Una máquina que “nunca se equivoca” es también una máquina que no se atreve, que no cuestiona, que no cuestiona.

Esto tiene implicaciones profundas.
Un modelo lingüístico altamente alineado refleja la cultura de sus creadores, y si esa cultura domina la infraestructura tecnológica global, corre el riesgo de convertirse en la única lente a través de la cual filtramos el conocimiento.
En cierto sentido, el alineamiento se convierte en el nuevo colonialismo cultural: invisible, bien intencionado, pero igualmente efectivo.
Terminamos creyendo que la IA es neutral precisamente cuando está más condicionada.

Es por esto que discutir sobre alineación no es sólo una cuestión de algoritmos o datos, sino de poder.
Quién lo ejerce, cómo lo disfraza y hasta qué punto estamos dispuestos a delegar la definición de “derecho” a un sistema que, por su propia naturaleza, no entiende lo que hace, pero lo repite con una precisión desarmante.

Conclusión: el espejo del conocimiento, distorsionado por el presente

Un modelo lingüístico a gran escala no es solo una máquina que habla: es la síntesis de siglos de lenguaje humano. Dentro de sus parámetros se encuentran libros, artículos, frases, debates, comentarios, ecos de pensamientos surgidos en épocas distantes y a menudo incompatibles.
Cada vez que un LLM formula una respuesta, sin darse cuenta, combina a Platón con Reddit, a Kant con un hilo de Stack Overflow. Es una compresión brutal del conocimiento colectivo, obligado a coexistir en el mismo espacio matemático.

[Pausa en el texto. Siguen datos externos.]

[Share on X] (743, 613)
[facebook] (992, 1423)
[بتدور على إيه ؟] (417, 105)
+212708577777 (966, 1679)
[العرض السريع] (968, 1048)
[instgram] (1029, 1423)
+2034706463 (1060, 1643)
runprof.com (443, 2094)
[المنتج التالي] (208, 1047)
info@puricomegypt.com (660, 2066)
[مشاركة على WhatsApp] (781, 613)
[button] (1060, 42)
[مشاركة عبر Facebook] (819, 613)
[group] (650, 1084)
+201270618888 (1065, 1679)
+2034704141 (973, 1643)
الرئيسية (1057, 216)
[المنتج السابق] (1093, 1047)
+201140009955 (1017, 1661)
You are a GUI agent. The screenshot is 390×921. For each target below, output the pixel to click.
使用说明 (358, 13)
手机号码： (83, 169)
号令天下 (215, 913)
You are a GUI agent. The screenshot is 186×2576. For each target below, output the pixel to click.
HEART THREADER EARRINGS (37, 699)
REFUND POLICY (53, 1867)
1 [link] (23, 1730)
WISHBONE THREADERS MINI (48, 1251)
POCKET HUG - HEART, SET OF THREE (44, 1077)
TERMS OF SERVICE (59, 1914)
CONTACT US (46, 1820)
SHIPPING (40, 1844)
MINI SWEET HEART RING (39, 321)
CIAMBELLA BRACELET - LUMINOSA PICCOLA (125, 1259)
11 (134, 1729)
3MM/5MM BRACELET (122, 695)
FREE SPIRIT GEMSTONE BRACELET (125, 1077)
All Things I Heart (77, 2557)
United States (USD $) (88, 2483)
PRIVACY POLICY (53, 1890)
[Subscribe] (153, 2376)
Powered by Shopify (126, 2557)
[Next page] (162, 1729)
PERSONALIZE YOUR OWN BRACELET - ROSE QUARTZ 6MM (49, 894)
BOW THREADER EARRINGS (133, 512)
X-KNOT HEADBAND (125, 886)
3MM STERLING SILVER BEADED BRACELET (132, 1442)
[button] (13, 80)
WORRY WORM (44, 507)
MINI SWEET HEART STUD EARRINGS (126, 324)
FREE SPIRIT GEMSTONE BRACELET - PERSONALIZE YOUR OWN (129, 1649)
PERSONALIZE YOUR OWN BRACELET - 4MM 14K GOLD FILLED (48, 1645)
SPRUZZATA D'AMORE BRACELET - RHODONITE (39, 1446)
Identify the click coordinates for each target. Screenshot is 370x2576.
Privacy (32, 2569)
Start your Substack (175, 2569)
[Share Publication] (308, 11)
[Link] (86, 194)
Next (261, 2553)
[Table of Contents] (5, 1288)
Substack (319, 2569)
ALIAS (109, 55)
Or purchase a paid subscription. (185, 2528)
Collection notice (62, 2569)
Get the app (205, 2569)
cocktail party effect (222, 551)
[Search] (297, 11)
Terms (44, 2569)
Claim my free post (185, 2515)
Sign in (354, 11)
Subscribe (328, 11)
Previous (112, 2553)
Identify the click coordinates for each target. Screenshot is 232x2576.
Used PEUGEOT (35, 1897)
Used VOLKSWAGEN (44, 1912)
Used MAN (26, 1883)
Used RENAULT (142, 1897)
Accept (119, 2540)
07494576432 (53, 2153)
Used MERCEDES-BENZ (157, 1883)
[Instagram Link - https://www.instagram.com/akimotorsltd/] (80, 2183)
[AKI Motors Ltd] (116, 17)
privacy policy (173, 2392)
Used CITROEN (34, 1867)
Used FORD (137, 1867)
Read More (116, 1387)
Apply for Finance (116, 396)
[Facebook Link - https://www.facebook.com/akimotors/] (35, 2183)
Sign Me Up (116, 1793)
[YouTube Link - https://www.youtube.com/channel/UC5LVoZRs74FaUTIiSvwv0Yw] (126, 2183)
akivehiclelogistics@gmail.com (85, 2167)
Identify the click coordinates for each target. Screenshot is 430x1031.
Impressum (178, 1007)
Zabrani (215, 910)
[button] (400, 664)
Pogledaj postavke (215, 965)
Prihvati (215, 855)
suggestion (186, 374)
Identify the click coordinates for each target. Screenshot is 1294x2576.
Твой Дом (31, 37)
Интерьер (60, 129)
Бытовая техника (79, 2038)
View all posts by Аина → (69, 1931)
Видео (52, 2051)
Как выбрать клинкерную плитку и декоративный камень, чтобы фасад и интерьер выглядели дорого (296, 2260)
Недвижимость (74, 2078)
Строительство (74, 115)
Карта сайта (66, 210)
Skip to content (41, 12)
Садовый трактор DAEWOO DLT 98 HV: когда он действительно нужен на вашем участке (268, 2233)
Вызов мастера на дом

Pero aquí viene lo más inquietante: este archivo de voces, culturas y sensibilidades no habla con libertad.
Está «alineado» con una cosmovisión moderna —la de la época en que se entrena el modelo— que refleja las sensibilidades políticas, morales y culturales de la época. Lo que hoy se considera aceptable o «éticamente correcto» se impone como un filtro sobre todo el conjunto de conocimientos.
El resultado es que una máquina diseñada para representar la complejidad del pensamiento humano termina reflejando sólo la parte que el presente considera tolerable.

Este proceso, por bien intencionado que sea, tiene un profundo efecto secundario: convierte a la IA en un dispositivo para reescribir el pasado .
Lo que una vez fue conocimiento puede convertirse hoy en sesgo; lo que hoy llamamos progreso puede mañana ser visto como censura. Y cada nueva generación de modelos borra, corrige o atenúa la influencia de los anteriores, filtrando la memoria colectiva con el criterio cambiante de la «justicia contemporánea».

Así, mientras creemos estar dialogando con una inteligencia artificial, en realidad estamos conversando con un fragmento de nuestra propia cultura, reeducada cada dos años para hablar como si el mundo comenzase hoy.
Y ésta es quizás la lección más importante: no temamos que las máquinas aprendan a pensar como nosotros, sino que terminemos pensando como ellas: de manera lineal, predecible, calibrada al ahora.

Después de todo, la IA no es el futuro: es el presente interpretándose a sí mismo.
Y la verdadera tarea del ser humano sigue siendo la misma de siempre: recordar, discernir y dudar, porque sólo la duda es verdaderamente capaz de trascender el tiempo.